Nuclear hormone receptors (NRs) mediate essential physiological processes, but are also implicated in human disease. Though NR activity is highly regulated, nearly all existing approaches to treat NR-dependent disease target only one regulatory mechanism, ligand binding. Ligand-based therapies are limited by acquired resistance and side-effects associated with the alteration of normal NR activity in non-diseased tissue. My long term goal is to develop novel, non-ligand treatments for NR-dependent diseases that overcome these limitations. My current work focuses on the androgen receptor (AR), a canonical NR that is involved in many diseases, including prostate cancer (PCa). Current anti-androgen treatments inhibit AR activity in all AR-expressing tissues, resulting in serious side-effects, and development of resistance after 3-5 years of treatment. Orthogonal approaches, those that seek to inhibit AR activity by means other than ligand binding, have the potential to overcome these limitations and offer an important therapeutic complement. Combinatorial treatment with ligand-based and ligand-independent inhibitors could delay or prevent resistance. Additionally, creating tissue-selective, non-ligand inhibitors could reduce side-effects associated with current anti-androgen treatments. I have created a cell-based assay that measures the ligand-induced conformation change of AR using fluorescence resonance energy transfer (FRET). I used this assay to identify novel, non-ligand molecules that inhibited AR conformation change and subsequent transcriptional activity. The most promising compound, pyrvinium pamoate, is an FDA-approved drug that I have shown has potent anti-androgenic effects in mice and possible cell-selective activity. In this grant, I propose to determine the mechanistic basis of cell-selective PP action and correlate these findings with tissue-selectivity in vivo. I also aim to greatly expand our understanding of the cellular control of AR activity using the conformation change assay to dissect the cellular networks that regulate tissue-selective AR conformation change, thus identifying clinically relevant drug targets and new leads for anti-androgen development.

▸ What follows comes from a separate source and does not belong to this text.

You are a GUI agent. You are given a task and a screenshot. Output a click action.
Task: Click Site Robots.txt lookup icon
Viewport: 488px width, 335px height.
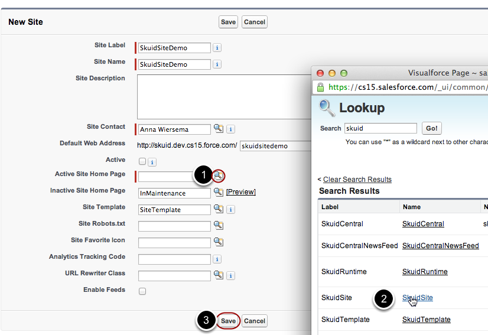click(x=218, y=226)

核激素受体（NR）介导基本的生理过程，但也涉及 人类疾病。虽然NR活性受到高度调节，但几乎所有现有的治疗NR依赖性的方法都是通过调节NR活性来实现的。 疾病的目标只有一个调节机制，配体结合。基于配体的疗法受到以下限制： 获得性耐药性和与非疾病患者正常NR活性改变相关的副作用 组织.我的长期目标是为NR依赖性疾病开发新的非配体治疗方法， 克服这些限制。我目前的工作重点是雄激素受体（AR），一个典型的NR， 它与许多疾病有关，包括前列腺癌（PCa）。目前的抗雄激素治疗可抑制AR 在所有AR表达组织中的活性，导致严重的副作用，并在3-5天后产生耐药性。 多年的治疗。正交方法，那些寻求通过配体以外的方式抑制AR活性的方法 结合，有可能克服这些局限性，并提供一个重要的治疗补充。 基于配体和非配体依赖性抑制剂的联合治疗可以延迟或预防 阻力此外，创造组织选择性，非配体抑制剂可以减少相关的副作用 目前的抗雄激素治疗。我发明了一种基于细胞的检测方法， 使用荧光共振能量转移（FRET）检测AR的构象变化。我用这个实验 鉴定抑制AR构象变化和随后转录的新的非配体分子 活动最有前途的化合物，pyrvinium双羟萘酸，是一种FDA批准的药物，我已经证明， 在小鼠中有效的抗雄激素作用和可能的细胞选择性活性。在这项拨款中，我建议 确定细胞选择性PP作用的机制基础，并将这些发现与组织选择性相关联 in vivo.我的目标还在于通过使用细胞因子来大大扩展我们对AR活性的细胞控制的理解。 构象变化分析，以剖析调节组织选择性AR构象的细胞网络 变化，从而确定临床相关的药物靶点和抗雄激素开发的新线索。